Numa conferência de imprensa na quarta-feira, Al Jaber rejeitou as alegações como “falsas, não verdadeiras, incorretas e imprecisas. Eu prometo a você que nunca vi esses pontos de discussão aos quais eles se referem ou que alguma vez usei esses pontos de discussão em minhas discussões.

Somando-se às queixas estão as promessas não cumpridas feitas no ano passado na COP27, em Sharm el-Sheikh, no Egito. Os países ricos concordaram em criar um fundo para compensar os países pobres pela destruição causada pelos desastres climáticos. Mas o progresso tem sido extremamente lento. Também houve poucos progressos nos esforços para rever as práticas de empréstimo do Banco Mundial e do Fundo Monetário Internacional – que, segundo os críticos, podem prender os países pobres num ciclo de dívida e desastre.

Isto deixou muitos países em desenvolvimento desconfiados das negociações da COP.

“Eles estão a suportar as consequências das alterações climáticas, que não criaram”, disse Mariana Mazzucato, economista da University College London que está a trabalhar para reformar o financiamento climático.

No Dubai, espera-se que os líderes discutam o seu progresso, ou a falta dele, na limitação do aquecimento global a 1,5 graus Celsius (2,7 graus Fahrenheit) acima dos níveis pré-industriais. Esse é o limite além do qual os cientistas dizem que os humanos terão dificuldade em se adaptar à intensificação dos incêndios florestais, às ondas de calor, às secas e às tempestades. Em 2015, na cimeira de Paris, os países concordaram em reduzir as emissões provenientes da queima de carvão, petróleo e gás para manter o aquecimento global “bem abaixo dos 2 graus Celsius” e, idealmente, não mais do que 1,5 graus Celsius.

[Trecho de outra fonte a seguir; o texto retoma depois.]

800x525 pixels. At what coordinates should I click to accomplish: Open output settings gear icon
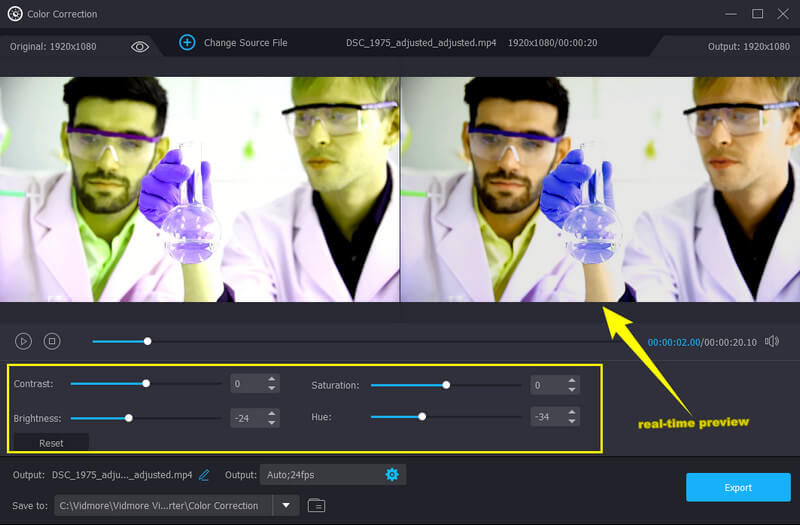point(392,474)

O planeta já aqueceu em média 1,2 graus Celsius.

Os negociadores esperam ratificar os detalhes do fundo de perdas e danos para os países pobres, estabelecer novos objectivos para a redução das emissões e concordar em limitar melhor o metano, um gás com efeito de estufa que é 80 vezes mais potente no curto prazo do que o dióxido de carbono.

Os desenvolvimentos recentes oferecem um lampejo de esperança. Há duas semanas, os EUA e a China, os dois maiores poluidores do mundo, concordaram em acelerar os esforços para aumentar as energias renováveis ​​para substituir os combustíveis fósseis, embora não tenham fornecido um cronograma ou outros detalhes. E os países ricos podem ter finalmente cumprido o compromisso de fornecer 100 mil milhões de dólares por ano para ajudar os países em desenvolvimento a adaptarem-se às alterações climáticas, embora com quatro anos de atraso, afirmou este mês a Organização para a Cooperação e Desenvolvimento Económico.

Saleemul Huq era um cientista do Bangladesh que participou em todas as COP desde o evento inaugural em Berlim, em 1995. O Sr. Huq ajudou a impulsionar a ideia de que os países ricos deveriam ajudar os países pobres a recuperarem de desastres climáticos, de um conceito moral para uma realidade política.

Mas Huq ainda esperava progresso nessa frente quando morreu em outubro, aos 71 anos.

Em uma redação publicado postumamenteHuq apelou aos líderes globais para redobrarem os seus esforços no Dubai.

“Enquanto o mundo se prepara para a COP28, a responsabilidade recai sobre os líderes globais, empresas e indivíduos para estarem à altura da ocasião e defenderem a causa da justiça climática”, escreveu ele, juntamente com a coautora Farhana Sultana. “As nações ricas devem começar a aplicar financiamento real para perdas e danos, ao mesmo tempo que intensificam os seus esforços de mitigação e adaptação e controlam a influência da indústria dos combustíveis fósseis nas políticas climáticas. O futuro do nosso planeta depende disso.”